= EXTRAIT DU TEXTE =
☆ ☆ ☆ ☆

Vingt ans après, quel bilan ?

     La stabilométrie a connu et connaît un succès réel. Pour ne parler que de la France, cinq entreprises construisent et distribuent des plates-formes de stabilométrie fabriquées en référence aux normes de l’AFP. Nous ne disposons d’aucun recensement des plates-formes installées dans les hôpitaux et les cabinets de thérapeutes libéraux, nous pouvons tout juste nous livrer à une évaluation grossière de leur nombre, il serait de l’ordre de plusieurs milliers.
     Devant ce succès, il est possible de se demander : à quoi tout cela sert-il ?

     La stabilométrie n’est pas un outil diagnostique

     Une étude rétrospective, sur dossier, des malades vus à l’Institut de Posturologie de Paris au cours des dix premières années de son fonctionnement a montré qu’un patient postural sur deux présentait des enregistrements stabilométriques normaux (Gagey et al., 2002). Il est donc hors de question de compter sur la stabilométrie pour dépister les troubles posturaux, ou pour confirmer leur diagnostic qui ne repose que sur des données cliniques d’interrogatoire , d’examen clinique, d’évolution (Gagey et al., 2005).
     Deux hypothèses permettent, peut-être, d’expliquer cette incapacité de la stabilométrie à dépister tous les troubles posturaux.
     D’une part, la stabilométrie étudie essentiellement l’activité musculaire phasique qui ramène continuellement le centre de gravité d’un sujet au voisinage de sa position moyenne, elle n’a pratiquement pas accès à l’observation et à la mesure du fonctionnement de la régulation de l’activité tonique posturale, dont elle ne peut percevoir éventuellement qu’un résultat global, somme de toutes les asymétries élémentaires, sous la forme d’une position anormale en X moyen.
     D’autre part les normes statistiques des paramètres de stabilométrie ne définissent pas le SUJET NORMAL, mais seulement leur distribution dans une population ‘normale’ de référence. De nombreux malades de toute sorte, cardiaques, respiratoires, urinaires, névrosés, etc. présentent des paramètres stabilométriques normaux, Or certains de ces malades réagissent anormalement aux dérèglements posturaux. C’est le cas, par exemple, des sujets qui souffrent de troubles obsessionnels et compulsifs, leur rigidité mentale s’exprime jusque dans leur comportement postural, quoiqu’il arrive, ils se tiennent debout rigides, presque complètement immobiles, c’est dire qu’ils manifestent une précision impeccable de leur contrôle postural (Floirat et al., 2005) .

☆ ☆ ☆ ☆

= DONNÉES PRÉSENTÉES =
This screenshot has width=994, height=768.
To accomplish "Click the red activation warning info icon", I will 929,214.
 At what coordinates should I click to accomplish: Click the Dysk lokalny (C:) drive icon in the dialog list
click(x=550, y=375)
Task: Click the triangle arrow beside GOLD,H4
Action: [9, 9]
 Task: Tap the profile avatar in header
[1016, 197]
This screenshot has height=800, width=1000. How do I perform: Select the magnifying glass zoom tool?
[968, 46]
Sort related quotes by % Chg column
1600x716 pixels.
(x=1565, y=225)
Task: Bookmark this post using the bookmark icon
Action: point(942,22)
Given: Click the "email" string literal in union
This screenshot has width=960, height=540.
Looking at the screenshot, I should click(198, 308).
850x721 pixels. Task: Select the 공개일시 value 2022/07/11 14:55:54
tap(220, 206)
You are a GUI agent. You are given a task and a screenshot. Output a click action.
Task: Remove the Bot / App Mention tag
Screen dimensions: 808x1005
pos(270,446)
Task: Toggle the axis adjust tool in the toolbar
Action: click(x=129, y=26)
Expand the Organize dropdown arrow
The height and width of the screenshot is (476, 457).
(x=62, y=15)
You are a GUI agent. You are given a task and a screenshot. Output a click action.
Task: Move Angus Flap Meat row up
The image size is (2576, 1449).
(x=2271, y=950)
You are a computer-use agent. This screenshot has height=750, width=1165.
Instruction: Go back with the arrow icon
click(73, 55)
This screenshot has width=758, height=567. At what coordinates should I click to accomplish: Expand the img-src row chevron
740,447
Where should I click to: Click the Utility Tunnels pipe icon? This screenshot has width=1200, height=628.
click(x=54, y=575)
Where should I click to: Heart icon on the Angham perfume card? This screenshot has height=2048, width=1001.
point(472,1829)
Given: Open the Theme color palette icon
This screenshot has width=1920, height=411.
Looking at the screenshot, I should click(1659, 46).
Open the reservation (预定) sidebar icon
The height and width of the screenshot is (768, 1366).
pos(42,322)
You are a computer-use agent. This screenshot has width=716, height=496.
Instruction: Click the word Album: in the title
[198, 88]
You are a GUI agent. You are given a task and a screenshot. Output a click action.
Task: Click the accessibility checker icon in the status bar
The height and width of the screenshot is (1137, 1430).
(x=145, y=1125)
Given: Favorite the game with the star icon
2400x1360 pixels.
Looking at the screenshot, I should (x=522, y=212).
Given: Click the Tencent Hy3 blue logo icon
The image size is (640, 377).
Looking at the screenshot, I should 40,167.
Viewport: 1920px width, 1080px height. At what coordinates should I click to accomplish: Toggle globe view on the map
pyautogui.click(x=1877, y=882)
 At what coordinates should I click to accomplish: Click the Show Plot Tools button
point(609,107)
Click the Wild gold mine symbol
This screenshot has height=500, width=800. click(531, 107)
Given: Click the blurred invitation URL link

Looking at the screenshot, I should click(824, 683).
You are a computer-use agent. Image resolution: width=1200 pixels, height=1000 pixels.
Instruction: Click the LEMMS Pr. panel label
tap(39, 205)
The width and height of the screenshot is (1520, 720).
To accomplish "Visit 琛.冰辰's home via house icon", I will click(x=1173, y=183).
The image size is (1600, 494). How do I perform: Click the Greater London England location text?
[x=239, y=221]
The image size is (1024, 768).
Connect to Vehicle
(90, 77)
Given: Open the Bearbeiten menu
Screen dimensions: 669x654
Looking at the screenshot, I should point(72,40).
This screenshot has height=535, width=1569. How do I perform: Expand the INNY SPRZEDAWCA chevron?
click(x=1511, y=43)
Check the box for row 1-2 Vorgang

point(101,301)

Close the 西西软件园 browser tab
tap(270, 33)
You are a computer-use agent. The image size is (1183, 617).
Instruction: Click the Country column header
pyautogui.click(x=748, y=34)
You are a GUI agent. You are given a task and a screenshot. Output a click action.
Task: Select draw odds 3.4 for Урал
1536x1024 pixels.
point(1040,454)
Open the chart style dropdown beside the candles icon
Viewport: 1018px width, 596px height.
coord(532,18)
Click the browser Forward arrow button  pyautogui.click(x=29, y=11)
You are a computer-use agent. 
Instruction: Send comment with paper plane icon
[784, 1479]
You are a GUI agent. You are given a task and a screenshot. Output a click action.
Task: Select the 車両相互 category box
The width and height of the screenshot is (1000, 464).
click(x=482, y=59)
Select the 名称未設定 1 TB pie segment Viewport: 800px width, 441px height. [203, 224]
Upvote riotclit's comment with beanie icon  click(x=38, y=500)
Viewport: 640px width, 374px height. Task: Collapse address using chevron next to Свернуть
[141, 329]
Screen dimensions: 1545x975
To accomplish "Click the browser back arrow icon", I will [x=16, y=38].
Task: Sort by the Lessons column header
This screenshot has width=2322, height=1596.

☆ ☆ ☆ ☆

= CONSIGNE =
Recopiez sans la moindre modification le passage du texte sur la stabilométrie qui commence à « La stabilométrie a » et se termine à « de plusieurs milliers. ».

= RÉPONSE ATTENDUE =
La stabilométrie a connu et connaît un succès réel. Pour ne parler que de la France, cinq entreprises construisent et distribuent des plates-formes de stabilométrie fabriquées en référence aux normes de l’AFP. Nous ne disposons d’aucun recensement des plates-formes installées dans les hôpitaux et les cabinets de thérapeutes libéraux, nous pouvons tout juste nous livrer à une évaluation grossière de leur nombre, il serait de l’ordre de plusieurs milliers.